Los resultados del programa en cuestión desencadenaron en mis pensamientos una idea: la entrevista que lo sustentó contenía el embrión de un libro, pero era imprescindible profundizar en ciertos pasajes. El escollo principal estaba en cómo convencer a María. Su sobrino político e hijo espiritual, el escritor Enrique Pérez Díaz, me comentaba su fracaso y el de otros autores en persuadirla con tal finalidad. Su respuesta, en cada caso, fue una réplica de la que dilató la concesión de la entrevista para el comentado programa radial. Un buen día –esos en que los creadores presentimos el advenimiento de la hora propicia para poner en marcha un proyecto– la llamé por teléfono y le expliqué la necesidad de vernos. Acordamos día y hora y, después de tratar en ese encuentro algún que otro asunto, le revelé mis pretensiones. Sus ojos se convirtieron en dos saetas y en el instante en que sus labios iban a abrirse y yo esperaba el habitual pretexto, me formuló una inesperada pregunta: “¿Y cómo procederías para hacer este libro?”
Le contesté que sería en sesiones semanales de dos horas de duración, en su propia casa, para no agotarla físicamente, y en su transcurso respondería a un cuestionario, sin nunca anticiparle los temas a abordar, pues deseaba respuestas espontáneas, matizadas por esa innata locuacidad suya que le permitió ser llamada en España “pico de oro” y comparada con uno de los más convincentes oradores peninsulares en determinado período: Federico García Sanchiz.

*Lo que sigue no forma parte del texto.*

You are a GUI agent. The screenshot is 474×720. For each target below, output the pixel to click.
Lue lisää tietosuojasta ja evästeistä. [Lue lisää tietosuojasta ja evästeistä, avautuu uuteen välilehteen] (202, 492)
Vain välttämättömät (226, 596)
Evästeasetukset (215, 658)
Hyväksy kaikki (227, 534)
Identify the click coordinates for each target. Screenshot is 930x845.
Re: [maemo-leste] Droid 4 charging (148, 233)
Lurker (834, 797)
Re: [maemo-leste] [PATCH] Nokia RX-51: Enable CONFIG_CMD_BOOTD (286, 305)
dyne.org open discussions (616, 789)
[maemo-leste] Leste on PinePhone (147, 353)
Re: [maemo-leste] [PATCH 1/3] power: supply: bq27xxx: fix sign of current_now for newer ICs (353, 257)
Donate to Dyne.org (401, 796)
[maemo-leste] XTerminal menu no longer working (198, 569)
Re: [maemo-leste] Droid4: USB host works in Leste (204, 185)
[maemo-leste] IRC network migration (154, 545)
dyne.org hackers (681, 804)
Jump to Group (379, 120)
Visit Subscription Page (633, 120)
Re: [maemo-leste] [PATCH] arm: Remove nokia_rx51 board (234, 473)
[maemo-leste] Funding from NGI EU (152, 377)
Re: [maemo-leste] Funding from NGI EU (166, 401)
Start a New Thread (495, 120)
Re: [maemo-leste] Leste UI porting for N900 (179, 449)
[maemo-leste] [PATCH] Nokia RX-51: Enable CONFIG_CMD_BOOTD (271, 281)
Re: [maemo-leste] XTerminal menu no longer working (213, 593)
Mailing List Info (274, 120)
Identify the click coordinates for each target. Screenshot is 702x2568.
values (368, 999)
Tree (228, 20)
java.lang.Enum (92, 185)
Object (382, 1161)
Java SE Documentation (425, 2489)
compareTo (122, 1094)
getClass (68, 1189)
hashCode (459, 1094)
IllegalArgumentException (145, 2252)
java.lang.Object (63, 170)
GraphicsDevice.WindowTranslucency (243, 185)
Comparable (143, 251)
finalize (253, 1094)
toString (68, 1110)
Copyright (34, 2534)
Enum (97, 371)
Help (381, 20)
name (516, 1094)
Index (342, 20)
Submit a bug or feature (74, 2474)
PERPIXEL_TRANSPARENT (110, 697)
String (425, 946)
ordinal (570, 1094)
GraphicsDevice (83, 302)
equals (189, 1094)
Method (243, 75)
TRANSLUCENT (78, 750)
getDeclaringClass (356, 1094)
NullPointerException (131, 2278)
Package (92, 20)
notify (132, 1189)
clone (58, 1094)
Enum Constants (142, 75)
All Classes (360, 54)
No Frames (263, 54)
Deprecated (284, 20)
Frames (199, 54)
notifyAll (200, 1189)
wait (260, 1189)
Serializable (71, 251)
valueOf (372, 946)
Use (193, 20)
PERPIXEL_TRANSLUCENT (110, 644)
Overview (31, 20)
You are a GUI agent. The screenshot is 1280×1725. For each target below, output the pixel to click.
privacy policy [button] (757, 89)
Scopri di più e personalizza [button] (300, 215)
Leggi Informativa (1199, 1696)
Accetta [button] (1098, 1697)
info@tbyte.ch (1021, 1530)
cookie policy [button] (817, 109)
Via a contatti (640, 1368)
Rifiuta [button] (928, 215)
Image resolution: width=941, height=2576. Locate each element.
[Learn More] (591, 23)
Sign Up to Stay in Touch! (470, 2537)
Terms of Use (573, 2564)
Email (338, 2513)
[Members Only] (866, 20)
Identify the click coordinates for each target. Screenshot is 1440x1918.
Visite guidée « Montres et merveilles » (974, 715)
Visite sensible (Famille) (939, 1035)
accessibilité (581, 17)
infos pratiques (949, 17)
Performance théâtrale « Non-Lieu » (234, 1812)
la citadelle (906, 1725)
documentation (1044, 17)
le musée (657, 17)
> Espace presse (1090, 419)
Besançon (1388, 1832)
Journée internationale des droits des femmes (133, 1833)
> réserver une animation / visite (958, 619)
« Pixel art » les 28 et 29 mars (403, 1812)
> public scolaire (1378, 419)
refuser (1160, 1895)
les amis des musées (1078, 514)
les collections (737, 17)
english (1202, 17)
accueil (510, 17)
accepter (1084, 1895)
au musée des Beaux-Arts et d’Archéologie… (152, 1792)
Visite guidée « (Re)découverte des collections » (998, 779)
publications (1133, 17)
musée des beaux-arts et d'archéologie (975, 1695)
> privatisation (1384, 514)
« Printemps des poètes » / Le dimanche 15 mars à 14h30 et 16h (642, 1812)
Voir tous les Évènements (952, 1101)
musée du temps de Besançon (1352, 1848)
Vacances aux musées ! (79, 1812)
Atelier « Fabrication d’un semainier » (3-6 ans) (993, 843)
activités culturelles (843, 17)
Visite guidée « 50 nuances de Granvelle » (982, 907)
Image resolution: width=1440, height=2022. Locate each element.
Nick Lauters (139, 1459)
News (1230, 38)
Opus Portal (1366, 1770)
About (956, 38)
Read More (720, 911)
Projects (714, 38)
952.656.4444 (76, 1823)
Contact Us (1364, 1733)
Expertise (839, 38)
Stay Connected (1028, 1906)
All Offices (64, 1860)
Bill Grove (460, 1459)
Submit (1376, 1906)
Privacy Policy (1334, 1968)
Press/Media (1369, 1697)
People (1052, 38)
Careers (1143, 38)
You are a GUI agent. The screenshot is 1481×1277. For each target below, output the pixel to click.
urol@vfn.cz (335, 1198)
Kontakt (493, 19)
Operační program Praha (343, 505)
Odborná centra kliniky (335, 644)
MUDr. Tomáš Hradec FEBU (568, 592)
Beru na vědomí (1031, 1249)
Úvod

Acordados ciertos pormenores y organizado su descomunal archivo de documentos y fotografías, a las dos de la tarde del 29 de septiembre de 1999, María de los Ángeles y yo nos enrolábamos en otra de sus “aventuras”, como a veces denomina al inicio de algo en que su aguda percepción le anticipa un resultado provechoso. Sentados frente a frente en dos sillones de caoba colocados en la sala de su apartamento de El Vedado, a lo largo de un año la Santana me permitiría obtener un extenso relato recogido en unos 60 casetes y diversas cintas magnetofónicas.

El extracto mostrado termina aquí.